→ **INFORMATION PROVIDED**:
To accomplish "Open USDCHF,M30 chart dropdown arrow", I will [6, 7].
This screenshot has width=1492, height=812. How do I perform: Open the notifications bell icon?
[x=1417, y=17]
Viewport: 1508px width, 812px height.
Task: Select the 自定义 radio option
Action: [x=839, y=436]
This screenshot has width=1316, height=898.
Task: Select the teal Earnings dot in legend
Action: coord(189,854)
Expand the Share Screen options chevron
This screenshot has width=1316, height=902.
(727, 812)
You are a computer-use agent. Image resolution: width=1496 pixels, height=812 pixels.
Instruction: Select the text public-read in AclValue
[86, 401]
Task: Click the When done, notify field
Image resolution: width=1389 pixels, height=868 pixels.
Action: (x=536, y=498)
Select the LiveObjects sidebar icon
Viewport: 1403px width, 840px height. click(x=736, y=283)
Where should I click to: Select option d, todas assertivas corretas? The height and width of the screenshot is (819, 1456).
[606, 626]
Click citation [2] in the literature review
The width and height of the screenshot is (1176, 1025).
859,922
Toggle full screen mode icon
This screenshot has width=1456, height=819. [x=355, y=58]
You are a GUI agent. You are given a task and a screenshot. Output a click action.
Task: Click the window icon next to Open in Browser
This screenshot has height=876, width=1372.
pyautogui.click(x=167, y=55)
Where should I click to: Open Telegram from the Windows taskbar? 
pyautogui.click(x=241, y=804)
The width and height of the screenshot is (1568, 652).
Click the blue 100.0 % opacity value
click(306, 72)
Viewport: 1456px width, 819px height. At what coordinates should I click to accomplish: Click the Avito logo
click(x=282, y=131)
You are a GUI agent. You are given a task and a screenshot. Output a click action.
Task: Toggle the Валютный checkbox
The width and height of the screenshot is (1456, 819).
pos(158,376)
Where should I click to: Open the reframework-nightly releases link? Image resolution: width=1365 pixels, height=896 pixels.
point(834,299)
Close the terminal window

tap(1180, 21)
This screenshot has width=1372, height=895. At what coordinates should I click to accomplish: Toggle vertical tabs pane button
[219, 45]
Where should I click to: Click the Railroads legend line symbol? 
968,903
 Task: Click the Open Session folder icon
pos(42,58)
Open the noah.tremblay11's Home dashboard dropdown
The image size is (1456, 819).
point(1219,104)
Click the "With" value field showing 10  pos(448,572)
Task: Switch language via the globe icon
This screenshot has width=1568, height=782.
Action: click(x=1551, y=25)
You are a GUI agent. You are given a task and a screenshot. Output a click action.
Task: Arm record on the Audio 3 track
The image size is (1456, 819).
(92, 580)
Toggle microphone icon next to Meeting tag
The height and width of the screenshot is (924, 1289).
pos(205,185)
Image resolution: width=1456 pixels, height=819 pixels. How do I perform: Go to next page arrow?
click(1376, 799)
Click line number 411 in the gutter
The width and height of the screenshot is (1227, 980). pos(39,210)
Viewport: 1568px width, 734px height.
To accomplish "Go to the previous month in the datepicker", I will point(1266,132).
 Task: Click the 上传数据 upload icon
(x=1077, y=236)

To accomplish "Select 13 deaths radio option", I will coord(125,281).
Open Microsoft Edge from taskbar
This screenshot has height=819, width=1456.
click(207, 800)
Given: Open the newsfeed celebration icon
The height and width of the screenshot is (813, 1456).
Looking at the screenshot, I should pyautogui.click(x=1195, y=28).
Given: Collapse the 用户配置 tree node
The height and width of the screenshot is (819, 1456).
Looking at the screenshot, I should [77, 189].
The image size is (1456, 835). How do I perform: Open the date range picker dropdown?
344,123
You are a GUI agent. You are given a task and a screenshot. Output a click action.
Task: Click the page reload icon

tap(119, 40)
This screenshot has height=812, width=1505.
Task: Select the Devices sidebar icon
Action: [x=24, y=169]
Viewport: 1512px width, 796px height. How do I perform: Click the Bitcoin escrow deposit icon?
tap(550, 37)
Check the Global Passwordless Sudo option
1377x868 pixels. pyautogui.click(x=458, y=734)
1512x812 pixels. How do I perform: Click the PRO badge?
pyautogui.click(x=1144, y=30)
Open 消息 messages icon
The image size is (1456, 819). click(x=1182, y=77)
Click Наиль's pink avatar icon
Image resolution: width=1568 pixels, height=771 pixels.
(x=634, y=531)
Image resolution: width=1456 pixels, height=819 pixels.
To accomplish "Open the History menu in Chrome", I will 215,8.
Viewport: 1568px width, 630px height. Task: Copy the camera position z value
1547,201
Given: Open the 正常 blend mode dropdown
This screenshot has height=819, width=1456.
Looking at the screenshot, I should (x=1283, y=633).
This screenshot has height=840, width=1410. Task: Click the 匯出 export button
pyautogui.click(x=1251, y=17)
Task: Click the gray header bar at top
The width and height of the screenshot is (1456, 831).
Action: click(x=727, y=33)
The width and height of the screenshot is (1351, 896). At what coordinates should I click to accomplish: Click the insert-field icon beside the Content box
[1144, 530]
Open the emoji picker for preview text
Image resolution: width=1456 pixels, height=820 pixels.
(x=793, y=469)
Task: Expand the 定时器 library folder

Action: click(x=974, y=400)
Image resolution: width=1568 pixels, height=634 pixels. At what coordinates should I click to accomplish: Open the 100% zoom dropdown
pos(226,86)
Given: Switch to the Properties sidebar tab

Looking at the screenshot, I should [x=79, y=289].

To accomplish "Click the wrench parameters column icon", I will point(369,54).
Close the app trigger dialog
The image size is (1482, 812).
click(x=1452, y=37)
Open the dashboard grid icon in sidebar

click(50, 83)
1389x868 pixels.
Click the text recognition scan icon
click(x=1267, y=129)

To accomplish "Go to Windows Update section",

→ **EXERCISE DETAILS**:
Every line of the listing is to be returned exactly as given.

→ **TASK RESPONSE**:
To accomplish "Open USDCHF,M30 chart dropdown arrow", I will [6, 7].
This screenshot has width=1492, height=812. How do I perform: Open the notifications bell icon?
[x=1417, y=17]
Viewport: 1508px width, 812px height.
Task: Select the 自定义 radio option
Action: [x=839, y=436]
This screenshot has width=1316, height=898.
Task: Select the teal Earnings dot in legend
Action: coord(189,854)
Expand the Share Screen options chevron
This screenshot has width=1316, height=902.
(727, 812)
You are a computer-use agent. Image resolution: width=1496 pixels, height=812 pixels.
Instruction: Select the text public-read in AclValue
[86, 401]
Task: Click the When done, notify field
Image resolution: width=1389 pixels, height=868 pixels.
Action: (x=536, y=498)
Select the LiveObjects sidebar icon
Viewport: 1403px width, 840px height. click(x=736, y=283)
Where should I click to: Select option d, todas assertivas corretas? The height and width of the screenshot is (819, 1456).
[606, 626]
Click citation [2] in the literature review
The width and height of the screenshot is (1176, 1025).
859,922
Toggle full screen mode icon
This screenshot has width=1456, height=819. [x=355, y=58]
You are a GUI agent. You are given a task and a screenshot. Output a click action.
Task: Click the window icon next to Open in Browser
This screenshot has height=876, width=1372.
pyautogui.click(x=167, y=55)
Where should I click to: Open Telegram from the Windows taskbar? 
pyautogui.click(x=241, y=804)
The width and height of the screenshot is (1568, 652).
Click the blue 100.0 % opacity value
click(306, 72)
Viewport: 1456px width, 819px height. At what coordinates should I click to accomplish: Click the Avito logo
click(x=282, y=131)
You are a GUI agent. You are given a task and a screenshot. Output a click action.
Task: Toggle the Валютный checkbox
The width and height of the screenshot is (1456, 819).
pos(158,376)
Where should I click to: Open the reframework-nightly releases link? Image resolution: width=1365 pixels, height=896 pixels.
point(834,299)
Close the terminal window

tap(1180, 21)
This screenshot has width=1372, height=895. At what coordinates should I click to accomplish: Toggle vertical tabs pane button
[219, 45]
Where should I click to: Click the Railroads legend line symbol? 
968,903
 Task: Click the Open Session folder icon
pos(42,58)
Open the noah.tremblay11's Home dashboard dropdown
The image size is (1456, 819).
point(1219,104)
Click the "With" value field showing 10  pos(448,572)
Task: Switch language via the globe icon
This screenshot has width=1568, height=782.
Action: click(x=1551, y=25)
You are a GUI agent. You are given a task and a screenshot. Output a click action.
Task: Arm record on the Audio 3 track
The image size is (1456, 819).
(92, 580)
Toggle microphone icon next to Meeting tag
The height and width of the screenshot is (924, 1289).
pos(205,185)
Image resolution: width=1456 pixels, height=819 pixels. How do I perform: Go to next page arrow?
click(1376, 799)
Click line number 411 in the gutter
The width and height of the screenshot is (1227, 980). pos(39,210)
Viewport: 1568px width, 734px height.
To accomplish "Go to the previous month in the datepicker", I will point(1266,132).
 Task: Click the 上传数据 upload icon
(x=1077, y=236)

To accomplish "Select 13 deaths radio option", I will coord(125,281).
Open Microsoft Edge from taskbar
This screenshot has height=819, width=1456.
click(207, 800)
Given: Open the newsfeed celebration icon
The height and width of the screenshot is (813, 1456).
Looking at the screenshot, I should pyautogui.click(x=1195, y=28).
Given: Collapse the 用户配置 tree node
The height and width of the screenshot is (819, 1456).
Looking at the screenshot, I should [77, 189].
The image size is (1456, 835). How do I perform: Open the date range picker dropdown?
344,123
You are a GUI agent. You are given a task and a screenshot. Output a click action.
Task: Click the page reload icon

tap(119, 40)
This screenshot has height=812, width=1505.
Task: Select the Devices sidebar icon
Action: [x=24, y=169]
Viewport: 1512px width, 796px height. How do I perform: Click the Bitcoin escrow deposit icon?
tap(550, 37)
Check the Global Passwordless Sudo option
1377x868 pixels. pyautogui.click(x=458, y=734)
1512x812 pixels. How do I perform: Click the PRO badge?
pyautogui.click(x=1144, y=30)
Open 消息 messages icon
The image size is (1456, 819). click(x=1182, y=77)
Click Наиль's pink avatar icon
Image resolution: width=1568 pixels, height=771 pixels.
(x=634, y=531)
Image resolution: width=1456 pixels, height=819 pixels.
To accomplish "Open the History menu in Chrome", I will 215,8.
Viewport: 1568px width, 630px height. Task: Copy the camera position z value
1547,201
Given: Open the 正常 blend mode dropdown
This screenshot has height=819, width=1456.
Looking at the screenshot, I should (x=1283, y=633).
This screenshot has height=840, width=1410. Task: Click the 匯出 export button
pyautogui.click(x=1251, y=17)
Task: Click the gray header bar at top
The width and height of the screenshot is (1456, 831).
Action: click(x=727, y=33)
The width and height of the screenshot is (1351, 896). At what coordinates should I click to accomplish: Click the insert-field icon beside the Content box
[1144, 530]
Open the emoji picker for preview text
Image resolution: width=1456 pixels, height=820 pixels.
(x=793, y=469)
Task: Expand the 定时器 library folder

Action: click(x=974, y=400)
Image resolution: width=1568 pixels, height=634 pixels. At what coordinates should I click to accomplish: Open the 100% zoom dropdown
pos(226,86)
Given: Switch to the Properties sidebar tab

Looking at the screenshot, I should [x=79, y=289].

To accomplish "Click the wrench parameters column icon", I will point(369,54).
Close the app trigger dialog
The image size is (1482, 812).
click(x=1452, y=37)
Open the dashboard grid icon in sidebar

click(50, 83)
1389x868 pixels.
Click the text recognition scan icon
click(x=1267, y=129)

To accomplish "Go to Windows Update section",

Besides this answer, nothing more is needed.